1 1 1 1 Museo della Chiesa di Santo Stefano Il museo della chiesa di Santo Stefano si sviluppa attraverso un percorso suggestivo che disegna una panoramica dell’arte sacra in ogni sua espressione: dai dipinti dei secoli XIV-XVIII esposti nella Sacrestia Maggiore, al tesoro della Chiesa (custodito nella Sacrestia Minore); dalle sculture dei secoli XIV-XIX (esposte nel Chiostrino) fino al Coro ligneo del XV sec. L’apertura completa del Museo, a partire dal mese di aprile, intende restituire ai cittadini di Venezia e ai molti visitatori che quotidianamente la percorrono, ignari spesso dei preziosi tesori da essa custoditi, un angolo che merita d’essere riscoperto e conosciuto da tutti.

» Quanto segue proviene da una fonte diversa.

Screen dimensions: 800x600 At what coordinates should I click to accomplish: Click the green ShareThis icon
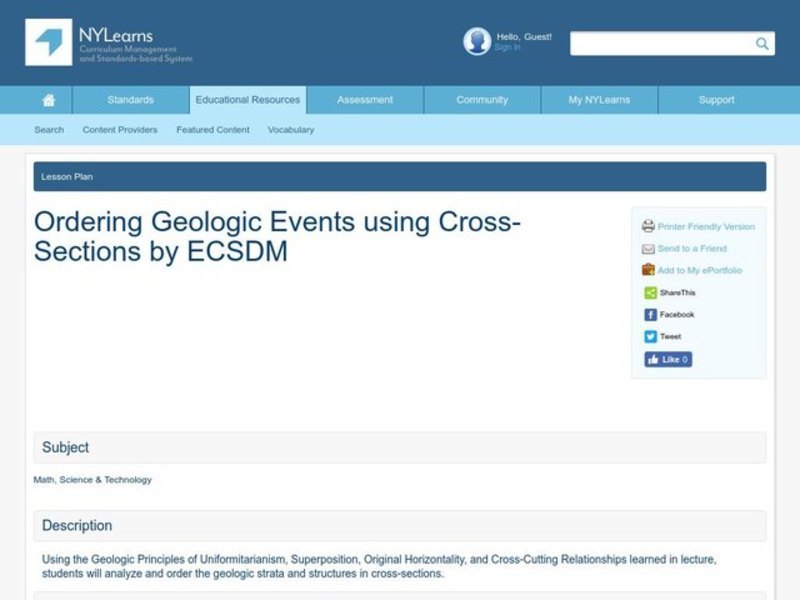point(651,292)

All’interno della sacrestia maggiore si raccolgono numerose opere di grande valore, tra cui quattro tele di Jacopo Tintoretto e bottega: una piccola Resurrezione, del 1565 circa, mentre del 1579-80 sono tre grandi opere: l’Ultima cena, Cristo lava i piedi agli apostoli, l’Orazione nell’orto. Queste rivelano il gusto dell’artista cinquecentesco per composizioni grandiose, spettacolari e concitate, per scorci arditi dei personaggi inseriti in scenografiche architetture, dove ai contrasti di luci e ombre era affidata la funzione di individuare e sottolineare il movimento delle figure, giungendo, nell’esasperazione delle possibilità dei contrasti luministici, a effetti di grande suggestione drammatica. Nelle opere tarde, come queste, accentuò le sue tendenze fantasmagoriche e visionarie, cui si affiancò un tono di maggiore umiltà narrativa e di più intimo raccoglimento spirituale.
Nel chiostrino adiacente sono esposte opere scultoree della chiesa tra le quali alcune di Pietro Lombardo e la stele funeraria di Giovanni Falier opera neoclassica di Antonio Canova, quale omaggio al committente delle sue prime sculture; la stele rimase nello studio romano dello scultore fino alla sua morte nel 1822, per passare poi a Venezia, quindi nella villa Falier a Asolo e, solo dal 1956, nella chiesa di santo Stefano. Nella sacrestia più piccola sono raccolti numerosi oggetti liturgici e oreficeria sacra di diverse provenienze e secoli. Originariamente, come in molte chiese conventuali, il coro si trovava verosimilmente nella seconda campata della navata centrale di fronte al presbiterio, con stalli lignei contenuti da un septo marmoreo, forse opera di transizione di Antonio Gambello, ornato di rilievi e sculture, probabili opere di Giovanni Buora, analogamente a uno dei pochi esempi rimasti intatti, il coro  dei Frari. Nel 1613 circa, in rispetto alle norme del Concilio di Trento, la struttura fu smantellata ricomponendo parzialmente gli stalli nell’altare maggiore e arbitrariamente due fronti del septo alle pareti del presbiterio.